# Web Scarping with `scrapy` in Python

# 1. HTML and XPath Fundamentals

## HTML - HyperTest Markup Language

### Structure of a HMTL:

* HTML Tags:
    * `<html> ... </html>`: root tag
    * `<body> ... </body>`: body tag
    * `<div> ... </div>`: section tag
    * `<p> ... </p>`: paragraph tag
    * `<a> ... </a>`: hyperlink tag
* HTML tree: structure of HTML
    * **child**, **parent**, **sibling**, **generation**, **decendant**

## HTML Specific Syntax

Typical structure of a HTML element:

```html
<tag-name attrib-name="attrib info">
    ..element contents.
</tag-name>
```

### For example:

```html
<div id="unique-id" class="some class">
    ..div element contents..
</div>
```
* `id` is used to be unique for the specific element.
* `class` is also used to identify the element; a tag can belong to multiple attributes. In this example, the classes are `"some"` and `"class"`

### Another example:

```html
<a href="https://somewebsite.com">
    This text links to the website
</a>
```
* For an `a` tag, attribute `href` is the hyperlink directed to




## Intro to XPath Notation

The **XPath** notation identifies the location of any elements in an html object. Think of this **XPath** notation as *paths for html elements*

1.A single forward-slash `/` to more forward one generation

2.Tag-names between slashes to give direction to which element(s)

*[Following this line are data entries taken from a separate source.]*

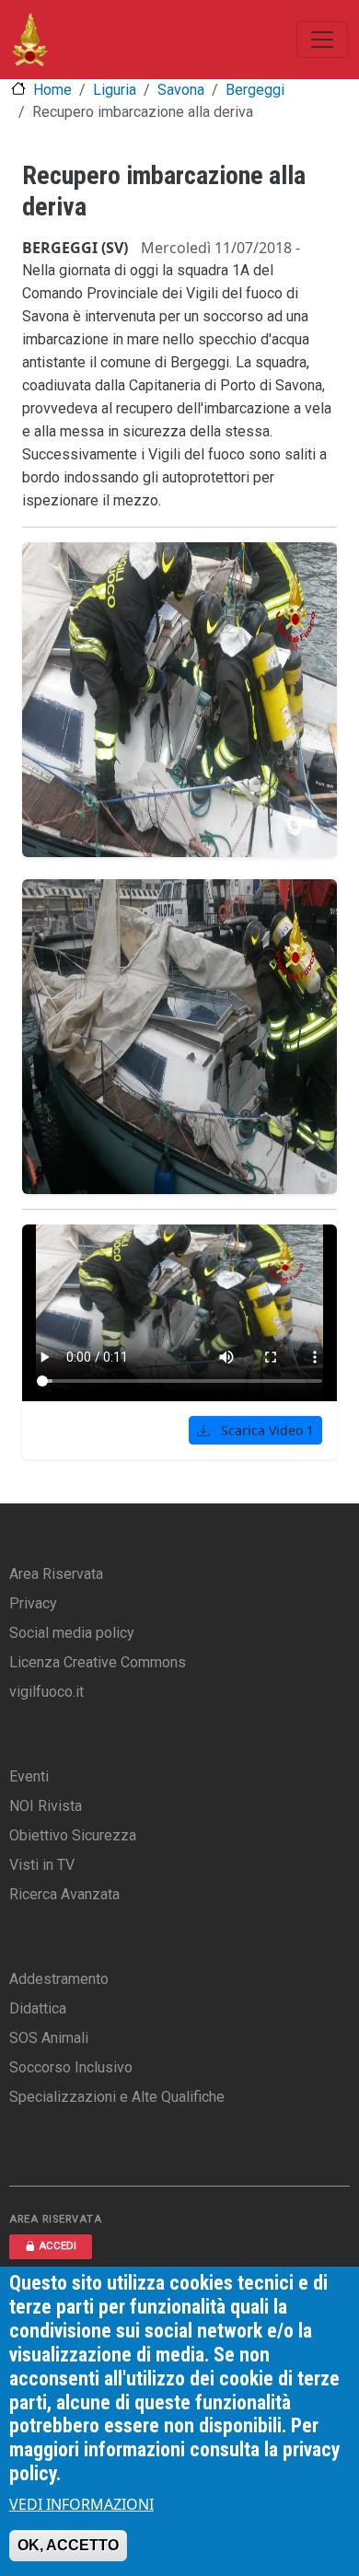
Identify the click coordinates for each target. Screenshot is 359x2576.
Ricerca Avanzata (64, 1894)
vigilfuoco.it (46, 1691)
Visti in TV (42, 1865)
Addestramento (59, 1979)
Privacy (33, 1603)
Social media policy (71, 1633)
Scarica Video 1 (265, 1430)
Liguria (114, 90)
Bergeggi (255, 90)
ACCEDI (57, 2246)
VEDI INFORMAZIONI (81, 2504)
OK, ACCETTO (68, 2545)
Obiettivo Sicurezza (72, 1835)
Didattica (37, 2008)
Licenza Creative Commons (97, 1662)
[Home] (30, 39)
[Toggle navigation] (322, 39)
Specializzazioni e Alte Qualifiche (117, 2097)
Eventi (29, 1776)
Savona (180, 90)
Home (52, 90)
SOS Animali (48, 2038)
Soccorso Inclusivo (71, 2067)
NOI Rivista (45, 1806)
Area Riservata (56, 1574)
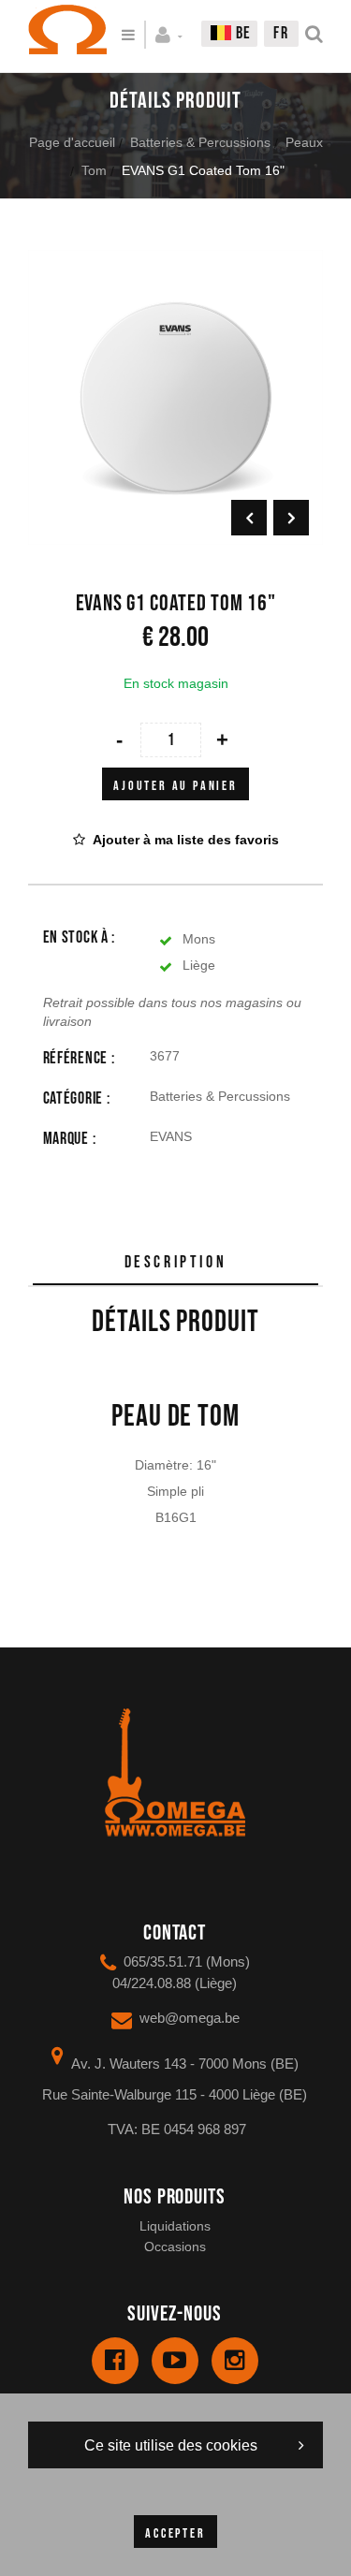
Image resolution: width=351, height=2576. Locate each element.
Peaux (304, 142)
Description (175, 1262)
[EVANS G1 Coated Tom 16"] (175, 263)
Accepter (175, 2533)
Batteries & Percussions (200, 142)
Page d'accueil (72, 142)
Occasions (175, 2246)
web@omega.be (189, 2018)
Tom (94, 170)
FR (281, 33)
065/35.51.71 (163, 1961)
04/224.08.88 (151, 1983)
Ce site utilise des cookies (170, 2445)
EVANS (171, 1136)
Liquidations (175, 2225)
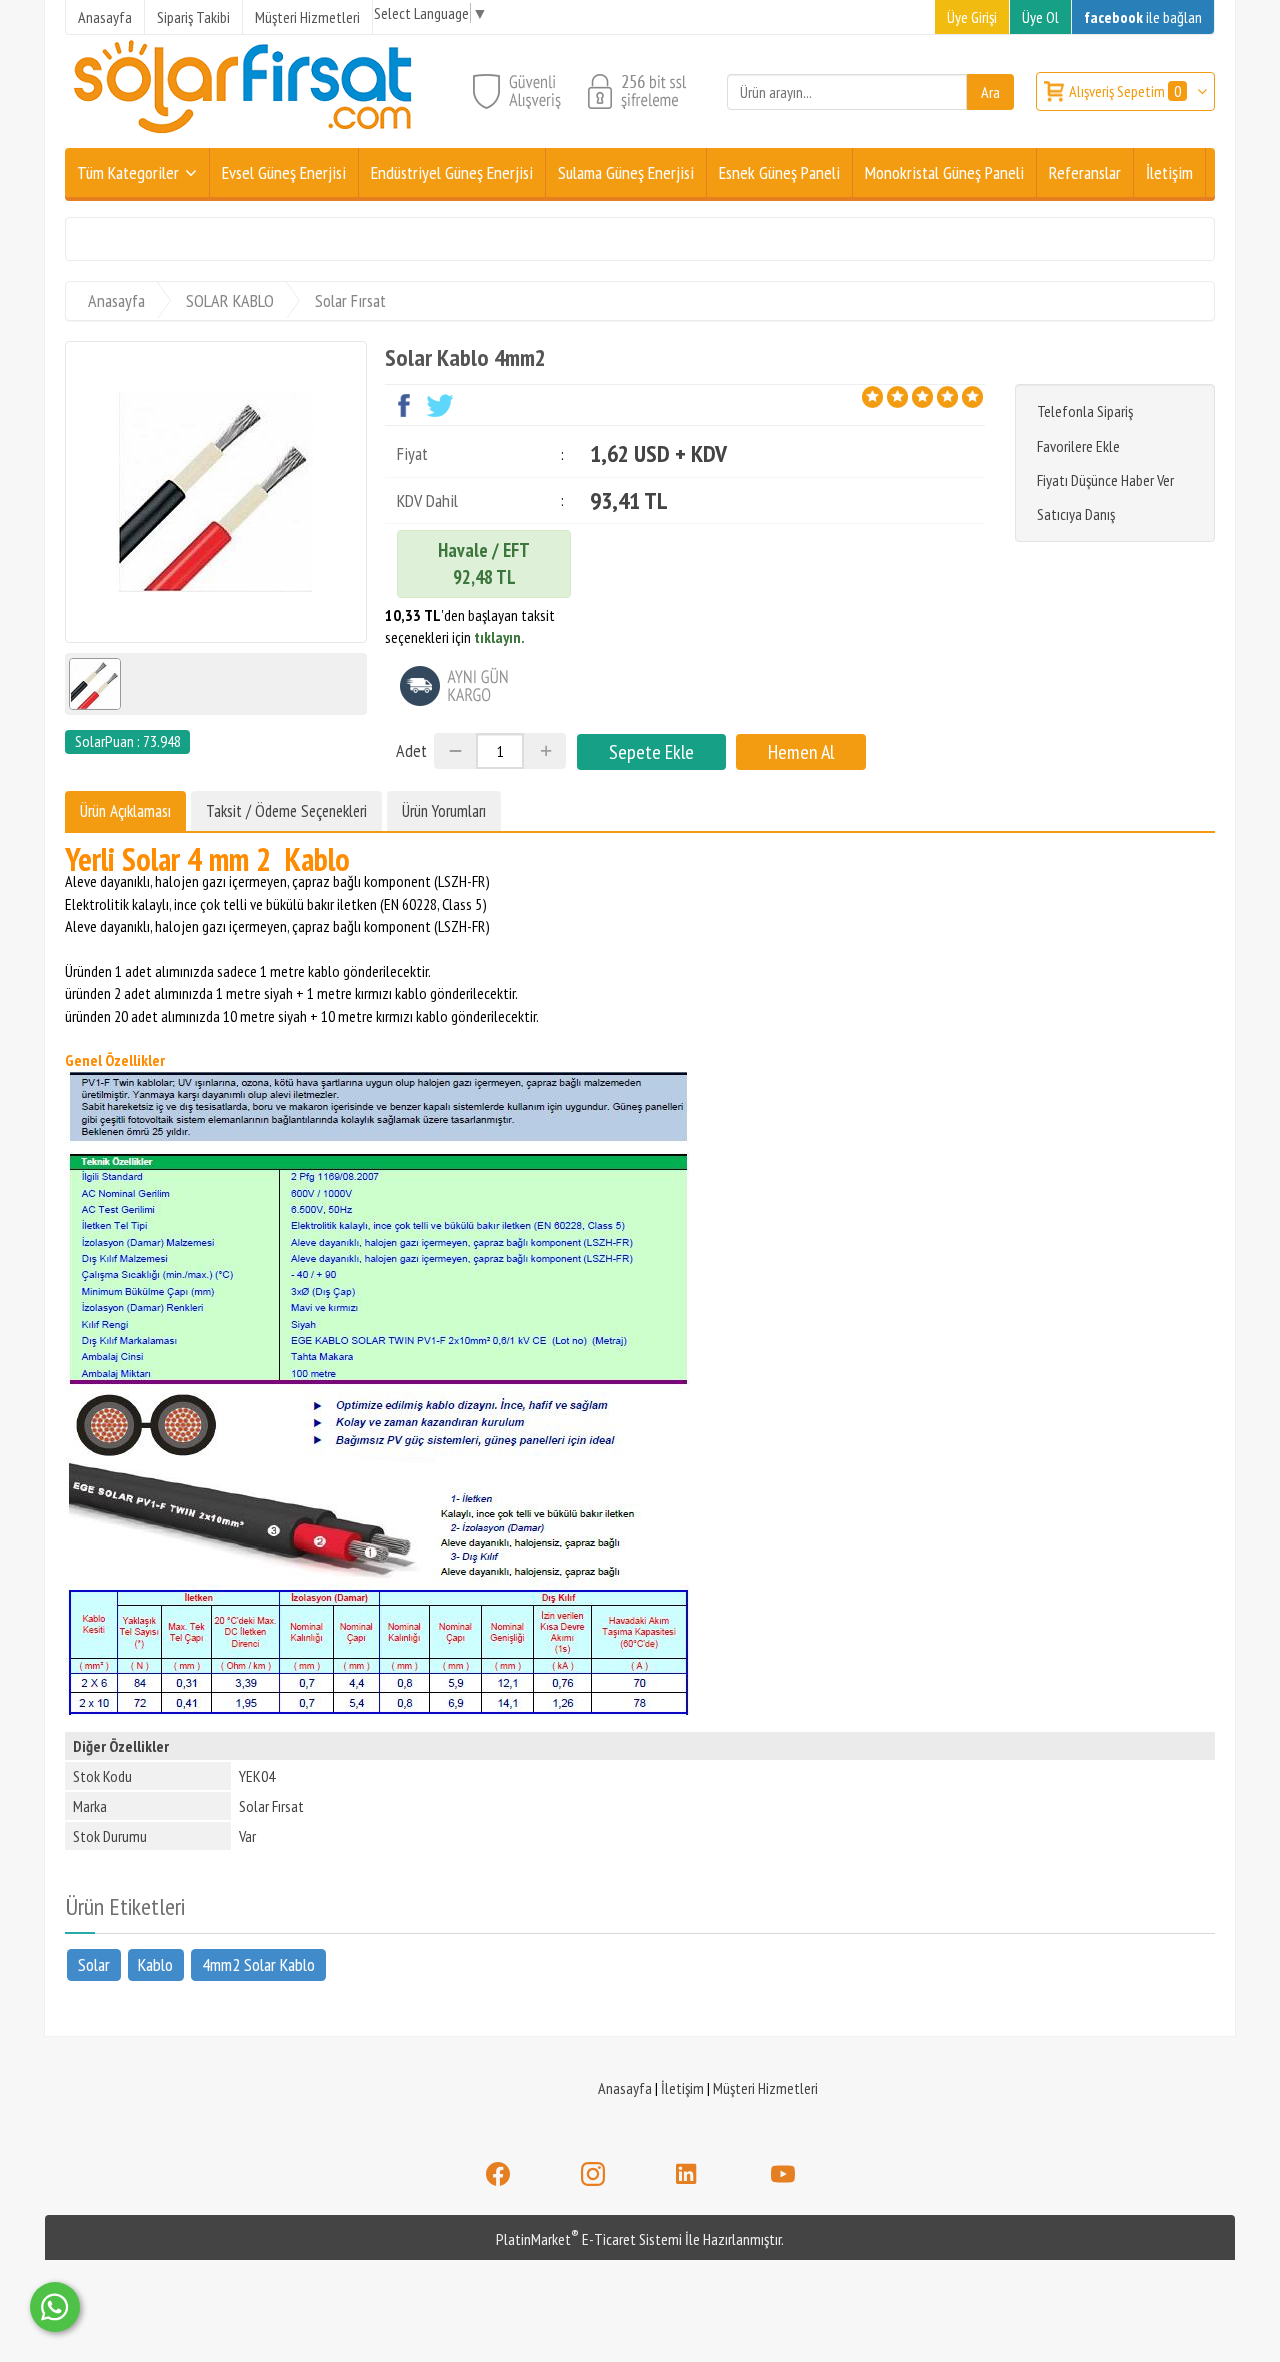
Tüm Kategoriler (128, 172)
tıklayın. (499, 637)
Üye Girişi (972, 17)
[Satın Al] (801, 752)
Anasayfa (625, 2088)
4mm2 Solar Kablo (258, 1964)
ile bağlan (1143, 17)
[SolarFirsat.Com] (244, 136)
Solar (94, 1964)
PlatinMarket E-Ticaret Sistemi (589, 2239)
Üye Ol (1040, 17)
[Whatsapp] (55, 2307)
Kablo (155, 1964)
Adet (411, 750)
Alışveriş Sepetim (1125, 91)
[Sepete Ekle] (651, 752)
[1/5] (872, 397)
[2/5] (885, 397)
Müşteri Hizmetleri (765, 2088)
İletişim (682, 2088)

3.Use `//` to look in **all forward generations** instead of single forward for the specific tag-name

4.`[]` to identify which of the selected siblings to choose (starting from 1)

5.Use `@` sign to establish a condition based on attribute. Use `[]` to wrap the condition as a selection. For instance `//div[@id="uid"]` will look for **all** `div` element that has an `id` attribute equal to `"uid"`.

6.Use `*` as the wildcard to select all elements in a forward generation.


# 2. XPath and Selectors

## XPathology

**1. Be cautious around `[number]` cases**

When `//` searches across all elements for a tag-name, adding `[n]` to the path will **identify the *n*th element of each selected group of siblings**. Therefore, if `<p> ... </p>` is present in 2 different generation levels, then `"//p[1]"` selects the 1st `p` element in each level.

**2. Using `*` with slashes**

When using `/*`, XPath points to **direct child elements**. When using `//*`, XPath points to **all decendant elements**.